The trip began at the Tacoma Dome Station, the eastern terminus of the line. Before departing, the Edicks, commission chair Amin Tony Hester and several sighted people looked for braille signage for over a minute before finding a small placard on a support column.
“It says, ‘Tacoma Dome Station. St. Joseph.’ That’s where it’s going,” Hayley Edick said as she read it.
“Would you be able, as a blind person, to better locate this sign?” Lucas Smiraldo, the city’s liaison to the committee, asked her.
Edick didn’t have any immediate solutions.
Uniform policy
Edick joined the commission in September. She wants to see a more uniform approach to disability access for transit riders across the dozens of agencies operating in Puget Sound.
“There’s all these avenues to talk about disability,” she said. “But it’s really important that they all talk to each other. So we’re not reinventing the wheel and working in opposite directions.”
Disabilities come in a variety of modes: vision, hearing, mobility, sensory input and others. Not every person has the same level of severity. Correspondingly, the resources people with those disabilities use to increase accessibility can differ.
“Oftentimes, they’ll say, ‘We put it in large print. What else do you want?’ or ‘Everybody’s who blind reads braille.’ And that’s not how it is,” Edick said.
Pedestrian crosswalk signals can give verbal directors (“wait”), countdown remaining crossing time, provide an audible beacon and speak street names. Edick says she can encounter any combination of those — or none at all — as a pedestrian.
“And then they make a clicking noise because if you touch the arrow, it vibrates,” Edick said. “So my deaf blind friends can cross the street safely because they want to be as independent as possible.”

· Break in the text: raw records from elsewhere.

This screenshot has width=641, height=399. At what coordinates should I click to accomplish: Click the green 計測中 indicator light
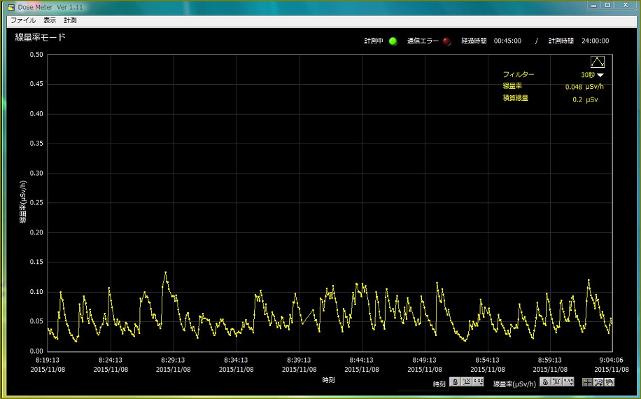393,41
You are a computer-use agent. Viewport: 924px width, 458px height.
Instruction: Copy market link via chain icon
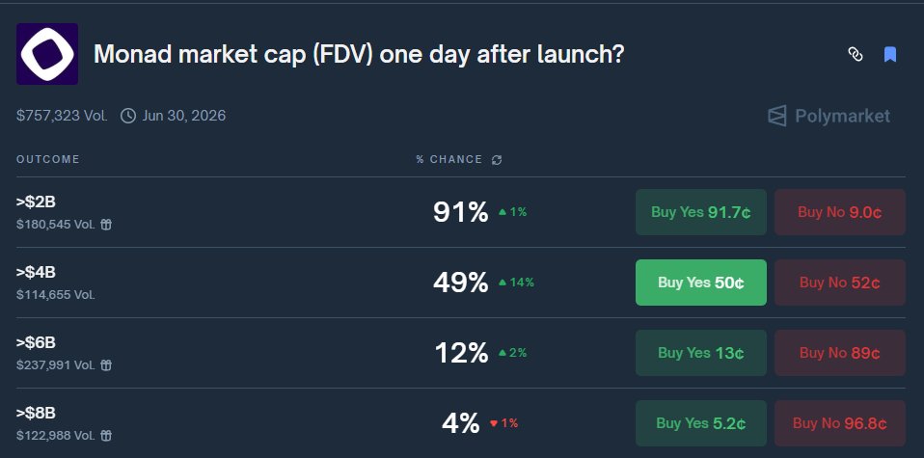point(855,54)
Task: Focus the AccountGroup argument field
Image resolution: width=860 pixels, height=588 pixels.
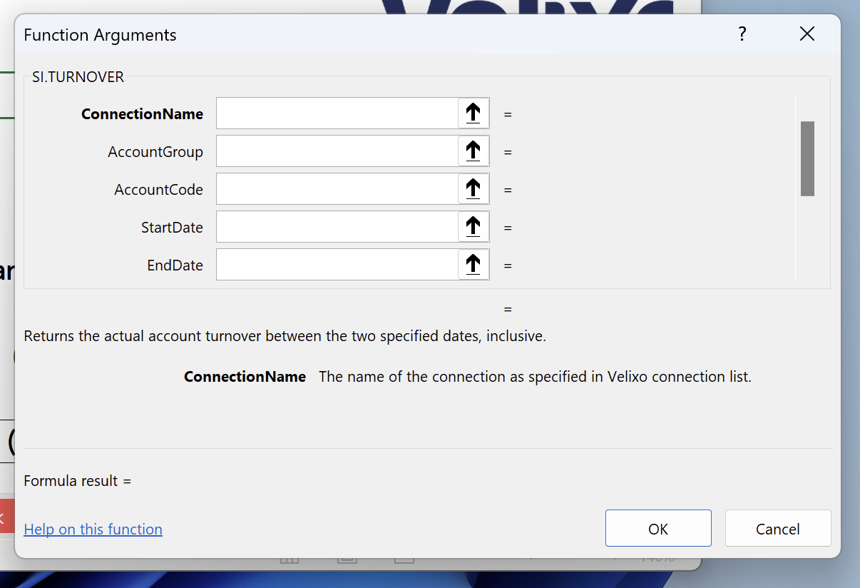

That intersection of disabilities is often overlooked, David Edick said. After spending a few months in a wheelchair as a teen, he became aware of narrow store aisles and the lack of curb ramps.
Rocky Road
When the Tacoma group disembarked at the Hilltop District Station, they found the sidewalk leading to their planned meeting place at Ice Cream Social under construction and blocked off. Signage — accessible only to the sighted — suggested a detour.
“As a blind person, it’s kind of daunting,” Edick said of such unexpected challenges. “How do I get around this? If there’s someone there to help, it’s great. If there’s not, then you kind of turn around and retrace your steps.”
Instead, Smiraldo took the group to the Vietnamese cuisine restaurant Pho King for a post-trip discussion and meal.
Findings
Overall, McRae was happy with the Link system but found the electronic signage inside the cars confusing. It displays the last station visited long after the trolley has left that station.
“That was really confusing for me,” she said. “And so, if I was dependent on that, then I would have been at the wrong stop.”
Hester said the system could be improved with more wayfinding aids. He was unsure where to find the doors of the trolley when he boarded and where to locate braille signage.
He said King County Metro is more friendly to the blind. He thinks Metro staff is well trained in assisting disabled users.
“Down here, you’re not as accustomed to seeing visual impairments,” he said. Because people with disabilities often live on fixed incomes, Hester said, Pierce County is more likely to draw the disabled than King County.
“But progress is progress,” he said. “So I’ll take it when I can get it.”
As the group dined, passenger Gilbert Weaver Jr. was riding the trolley to his destination that evening: St. Joseph Medical Center. It’s the end of the line for the new extension.
Weaver uses a wheelchair to navigate the streets of Tacoma and its public transport. When the trolley arrived, he pressed a button inside the streetcar that deployed a ramp, allowing him to maneuver over the gap between the car and the station’s platform.
“As far as light rail goes, it’s awesome,” he said as he rolled out into the evening air.